Die Antragstellerin wurde am ... 1998 in O1 geboren. In der von den Beteiligten zu 2) und 3) am 24. November 1998 im Krankenhaus unterzeichneten Geburtsanzeige wurde als Familienname der von dem Vater geführte Name "A" eingetragen. Am 27. Januar 1999 beurkundete das Jugendamt der Stadt O2 die Anerkennung der Vaterschaft durch den Beteiligten zu 3) sowie die Erklärung der Beteiligten zu 2) und 3), die Sorge für die Antragstellerin gemeinsam übernehmen zu wollen (Sorgeerklärung), wobei als Familienname der Antragstellerin jeweils der von der Mutter geführte Name "B" angegeben wurde. Nach Eingang dieser Urkunden beurkundete der Standesbeamte des Standesamtes X am 11. Februar 1999 die Geburt und trug hierbei als Familienname der Antragstellerin den vom Vater geführten Namen "A" ein.

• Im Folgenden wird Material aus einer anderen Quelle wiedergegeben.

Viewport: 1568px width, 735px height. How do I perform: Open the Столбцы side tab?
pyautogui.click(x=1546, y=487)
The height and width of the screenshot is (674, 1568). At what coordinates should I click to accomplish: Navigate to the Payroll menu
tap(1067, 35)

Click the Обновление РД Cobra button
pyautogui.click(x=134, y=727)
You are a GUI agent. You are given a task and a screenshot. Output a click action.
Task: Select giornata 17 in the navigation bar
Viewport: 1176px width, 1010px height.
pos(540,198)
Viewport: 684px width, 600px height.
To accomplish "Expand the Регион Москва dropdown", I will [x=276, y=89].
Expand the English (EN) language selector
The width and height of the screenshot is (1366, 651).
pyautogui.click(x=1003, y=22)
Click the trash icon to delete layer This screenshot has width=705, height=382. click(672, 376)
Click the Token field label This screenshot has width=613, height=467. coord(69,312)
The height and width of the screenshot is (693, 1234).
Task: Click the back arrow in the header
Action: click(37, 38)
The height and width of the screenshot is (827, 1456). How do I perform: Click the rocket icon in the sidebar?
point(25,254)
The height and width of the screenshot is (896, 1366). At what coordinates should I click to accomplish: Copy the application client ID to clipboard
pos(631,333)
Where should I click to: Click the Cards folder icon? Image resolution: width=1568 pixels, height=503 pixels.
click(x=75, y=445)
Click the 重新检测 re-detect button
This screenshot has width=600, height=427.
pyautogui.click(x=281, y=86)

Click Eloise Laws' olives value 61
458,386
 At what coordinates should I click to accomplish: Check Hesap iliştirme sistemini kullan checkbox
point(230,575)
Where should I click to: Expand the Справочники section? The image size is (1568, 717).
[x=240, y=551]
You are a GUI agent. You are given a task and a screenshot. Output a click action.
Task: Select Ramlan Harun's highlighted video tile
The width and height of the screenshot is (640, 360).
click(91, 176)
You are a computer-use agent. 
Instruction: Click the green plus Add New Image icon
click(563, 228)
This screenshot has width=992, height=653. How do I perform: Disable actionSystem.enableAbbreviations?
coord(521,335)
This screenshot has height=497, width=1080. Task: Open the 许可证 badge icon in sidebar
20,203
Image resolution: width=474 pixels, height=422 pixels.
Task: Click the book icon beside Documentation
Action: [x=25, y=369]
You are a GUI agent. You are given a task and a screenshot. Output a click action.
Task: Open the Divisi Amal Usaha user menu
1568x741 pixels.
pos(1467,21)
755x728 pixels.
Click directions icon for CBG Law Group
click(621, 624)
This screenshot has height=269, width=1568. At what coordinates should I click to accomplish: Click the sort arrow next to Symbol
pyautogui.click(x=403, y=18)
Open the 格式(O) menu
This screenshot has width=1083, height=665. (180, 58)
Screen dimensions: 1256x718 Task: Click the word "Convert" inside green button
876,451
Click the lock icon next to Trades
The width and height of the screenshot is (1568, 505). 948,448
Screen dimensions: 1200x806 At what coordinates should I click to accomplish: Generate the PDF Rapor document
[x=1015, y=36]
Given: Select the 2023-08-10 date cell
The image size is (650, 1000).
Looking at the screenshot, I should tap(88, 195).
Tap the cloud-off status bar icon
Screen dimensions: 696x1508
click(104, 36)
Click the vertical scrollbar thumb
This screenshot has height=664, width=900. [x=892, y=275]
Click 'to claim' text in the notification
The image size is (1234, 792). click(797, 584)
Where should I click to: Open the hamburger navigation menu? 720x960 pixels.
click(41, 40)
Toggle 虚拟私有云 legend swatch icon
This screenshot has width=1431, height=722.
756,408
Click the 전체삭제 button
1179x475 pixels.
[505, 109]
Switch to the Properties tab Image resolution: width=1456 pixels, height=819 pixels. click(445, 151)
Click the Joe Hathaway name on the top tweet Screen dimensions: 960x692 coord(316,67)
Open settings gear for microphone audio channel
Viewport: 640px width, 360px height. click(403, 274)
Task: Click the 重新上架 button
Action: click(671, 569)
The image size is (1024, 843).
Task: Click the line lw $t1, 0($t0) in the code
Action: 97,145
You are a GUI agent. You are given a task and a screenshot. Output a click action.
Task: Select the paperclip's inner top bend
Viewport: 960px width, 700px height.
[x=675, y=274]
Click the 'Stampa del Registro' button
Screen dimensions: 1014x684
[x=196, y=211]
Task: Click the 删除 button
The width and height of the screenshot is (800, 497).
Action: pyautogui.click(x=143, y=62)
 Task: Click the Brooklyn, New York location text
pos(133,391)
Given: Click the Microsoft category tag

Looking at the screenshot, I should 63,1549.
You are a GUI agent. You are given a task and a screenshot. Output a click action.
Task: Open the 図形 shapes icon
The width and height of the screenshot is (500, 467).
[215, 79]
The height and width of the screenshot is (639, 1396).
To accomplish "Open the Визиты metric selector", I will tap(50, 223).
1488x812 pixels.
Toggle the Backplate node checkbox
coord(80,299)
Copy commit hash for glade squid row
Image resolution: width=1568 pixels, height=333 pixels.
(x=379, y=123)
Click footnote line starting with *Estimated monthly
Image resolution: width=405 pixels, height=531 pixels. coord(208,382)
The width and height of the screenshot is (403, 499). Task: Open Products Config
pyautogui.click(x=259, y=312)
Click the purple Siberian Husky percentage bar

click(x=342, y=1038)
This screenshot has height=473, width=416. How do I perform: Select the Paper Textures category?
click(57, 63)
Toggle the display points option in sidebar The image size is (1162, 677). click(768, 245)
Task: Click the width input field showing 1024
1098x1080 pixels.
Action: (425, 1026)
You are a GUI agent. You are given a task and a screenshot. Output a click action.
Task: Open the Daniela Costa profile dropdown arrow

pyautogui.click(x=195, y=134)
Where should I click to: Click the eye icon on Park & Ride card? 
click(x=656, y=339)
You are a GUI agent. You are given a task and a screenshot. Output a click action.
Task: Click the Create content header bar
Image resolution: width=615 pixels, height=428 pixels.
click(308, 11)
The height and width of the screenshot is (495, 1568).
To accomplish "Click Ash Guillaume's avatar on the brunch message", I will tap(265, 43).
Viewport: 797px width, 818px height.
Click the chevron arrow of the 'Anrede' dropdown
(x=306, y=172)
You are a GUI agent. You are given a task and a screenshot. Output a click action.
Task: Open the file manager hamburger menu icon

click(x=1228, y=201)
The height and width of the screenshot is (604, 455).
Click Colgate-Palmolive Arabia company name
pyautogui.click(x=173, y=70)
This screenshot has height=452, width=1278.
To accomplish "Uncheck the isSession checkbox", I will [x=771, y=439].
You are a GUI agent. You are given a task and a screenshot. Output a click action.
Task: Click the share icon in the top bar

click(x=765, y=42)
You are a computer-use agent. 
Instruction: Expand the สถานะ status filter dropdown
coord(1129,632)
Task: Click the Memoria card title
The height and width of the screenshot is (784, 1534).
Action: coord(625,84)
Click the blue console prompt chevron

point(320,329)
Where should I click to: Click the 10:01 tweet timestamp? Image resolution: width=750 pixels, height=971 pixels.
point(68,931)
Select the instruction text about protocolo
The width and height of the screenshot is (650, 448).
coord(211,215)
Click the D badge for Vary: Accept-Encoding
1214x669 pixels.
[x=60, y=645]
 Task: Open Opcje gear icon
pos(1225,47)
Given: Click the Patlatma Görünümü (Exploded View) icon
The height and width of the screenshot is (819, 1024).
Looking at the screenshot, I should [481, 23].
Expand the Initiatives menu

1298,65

Am 30. Juni 2003 beantragte die Antragstellerin die Berichtigung des Geburtseintrages dahingehend, dass sie nicht den Familiennamen "A", sondern "B" trägt. Das Amtsgericht ordnete mit Beschluss vom 07. Januar 2004 die Beischreibung eines Randvermerkes im Geburtenbuch an, wonach der Geburtsname der Antragstellerin richtig "B" und nicht "A" laute.

Die hiergegen gerichtete sofortige Beschwerde der unteren standesamtlichen Aufsichtsbehörde wies das Landgericht mit dem angefochtenen Beschluss zurück und führte zur Begründung im Wesentlichen aus, die Berichtigung des Geburtseintrages sei zu Recht angeordnet worden, da es sich bei der Angabe des Familiennamens in der Geburtsanzeige wegen der damals noch nicht begründeten gemeinsamen Sorge nicht um eine wirksame Namensbestimmung im Sinne des § 1617 Abs. 1 BGB handele, so dass es bei der gesetzlichen Folge des § 1617 a Abs. 1 BGB bleibe, wonach das Kind mit der Geburt den Namen der seinerzeit allein sorgeberechtigten Mutter erhalten habe.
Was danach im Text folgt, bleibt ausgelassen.